Disc one is a collection of cartoons starring Bugs Bunny and Daffy Duck, both
apart and together. Each one is a gem, and there are some remarkable
restorations. If you think you've seen these favorites so many times you can
recite every line and remember every gag, you will be blown away by what you've
never seen before. Two of Chuck Jones' Daffy classics from the late 1940's,
"A Pest in the House" and "You Were Never Duckier", have
their original title cards and brilliant color restored. You'll be interested to
find that Henery Hawk was considered a big enough star to share billing with
Daffy. Friz Freleng's first Bugs Bunny/Yosemite Sam pirate ship feud,
"Buccaneer Bunny", reveals some stunning backgrounds that were
difficult to notice in the faded television prints we're all used to.
"Hollywood Daffy", a memorable chase through the Warner Bros. movie
lot with Daffy and a Joe Besser-inspired cop looks so clear and bright it
could've been made yesterday. As if this weren't enough, Chuck Jones' fan
favorites "Ali Baba Bunny" and "Abominable Snow Rabbit" look
amazing, and they didn't look bad to begin with!
I actually found myself laughing out loud at the Robert McKimson entries on this disc. I had forgotten how hysterically funny "The Super Snooper" was. "Oily Hare" is also a gut-buster, and has some beautiful animation on Bugs Bunny. Arthur Davis' "Stupor Salesman", in which Daffy Duck tries to sell gizmos to a bank robber bulldog, has some of the funniest loose-limbed animation you've ever seen.

The extras on disc one are great, too. Jerry Beck gives us a look at a great
episode of the Bugs Bunny Show and a whole bunch of commercials from the show's
original run. And I mean a BUNCH of commercials, and they're great. Also
included is the 2000 PBS documentary, "Chuck Jones: Extremes and Inbetweens",
an excellent retrospective on Jones' career that was good enough to
warrant a standalone DVD release even before the first "Golden
Collection"! If you've never seen it, I highly recommend it, and if you
have, it's fun to revisit. There are also some great commentaries on the
cartoons themselves, with Jerry Beck's defense of the later Bugs cartoon
"Transylvania 6-5000" and Eric Goldberg's look at "You were Never
Duckier" being standouts. If there's something on this disc you feel like
skipping because you think you've seen it all, watch it anyway!
Avery's "The
Bears' Tale" also boasts a great restoration with original titles, as do
Friz Freleng's "Holiday For Shoestrings" and "Trial of Mr.

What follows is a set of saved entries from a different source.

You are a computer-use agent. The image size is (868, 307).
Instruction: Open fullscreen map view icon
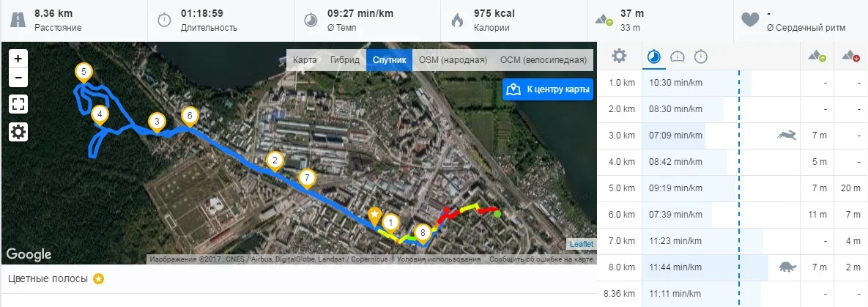pos(18,103)
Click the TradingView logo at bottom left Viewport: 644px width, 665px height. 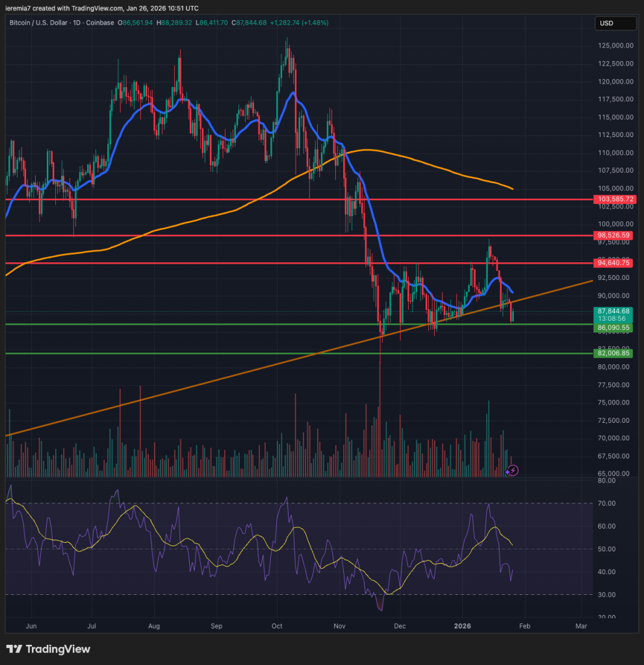[x=49, y=649]
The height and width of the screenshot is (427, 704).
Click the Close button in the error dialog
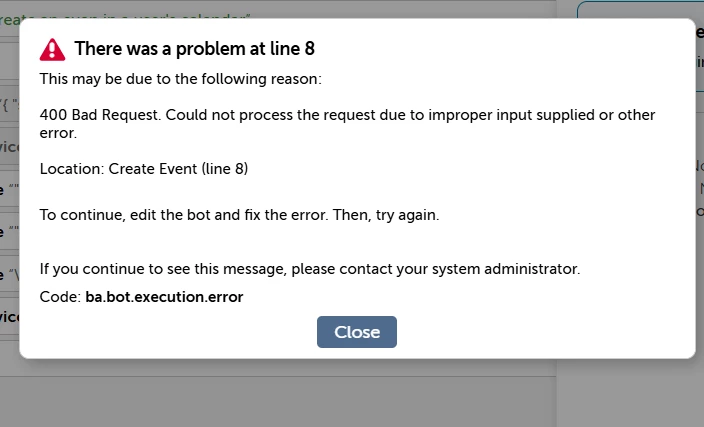click(356, 332)
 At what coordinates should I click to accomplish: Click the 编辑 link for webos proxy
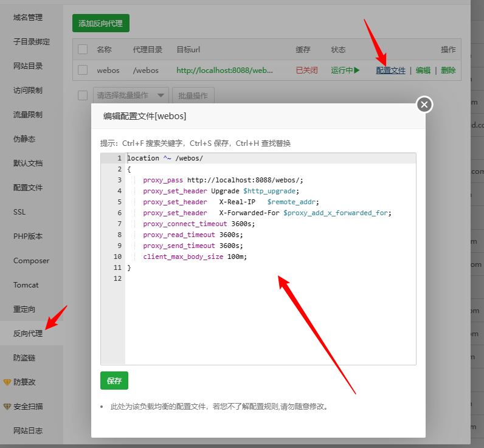coord(423,71)
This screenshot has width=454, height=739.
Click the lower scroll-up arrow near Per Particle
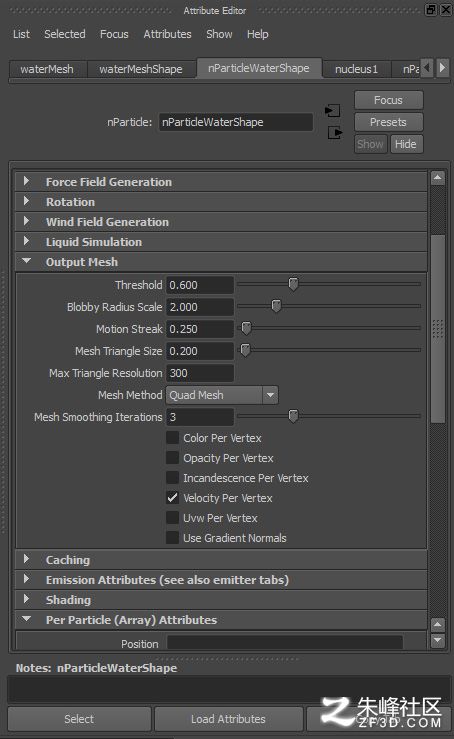[437, 624]
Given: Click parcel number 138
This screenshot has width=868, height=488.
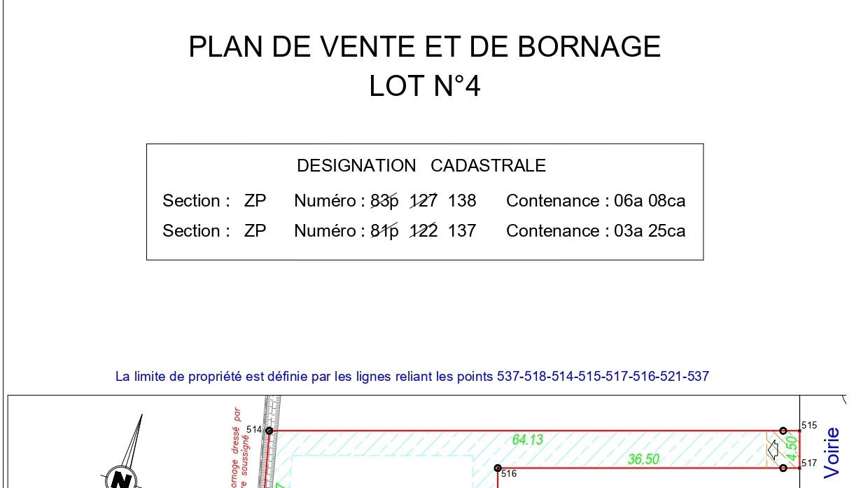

Wolf". The later Sylvester and Tweety efforts "Red Riding
Hoodwinked" and "Tweety and the Beanstalk" are nicely cleaned up
as well...especially "Beanstalk", which was often shown in
edited, time-compressed and murky prints on television. If there was ever a
testament to the necessity of film preservation, this jaw-dropping disc of
15 cartoons is a case and point unto itself! The fairy tale theme is carried
through on cartoons from Jones, Freleng, Avery and McKimson, and all of them are
classics. Except one. There is one cartoon on this disc I really didn't like. In
fact, I found it teeth-gnashingly, stomach-turningly awful. Hawley Pratt's
"Senorella and the Glass Huarache", the story of Cinderella as retold
by a Mexican, was the final cartoon released by the Warner cartoon studio before
it closed down and reopened again as DePatie/Freleng Enterprises. Unlike the
Speedy Gonzales cartoons, the ethnic humor in this cartoon is not funny. It's
not really offensive either. It's just not funny, and it's illustrated by
horrible animation. But even this cartoon has wonderfully restored colors!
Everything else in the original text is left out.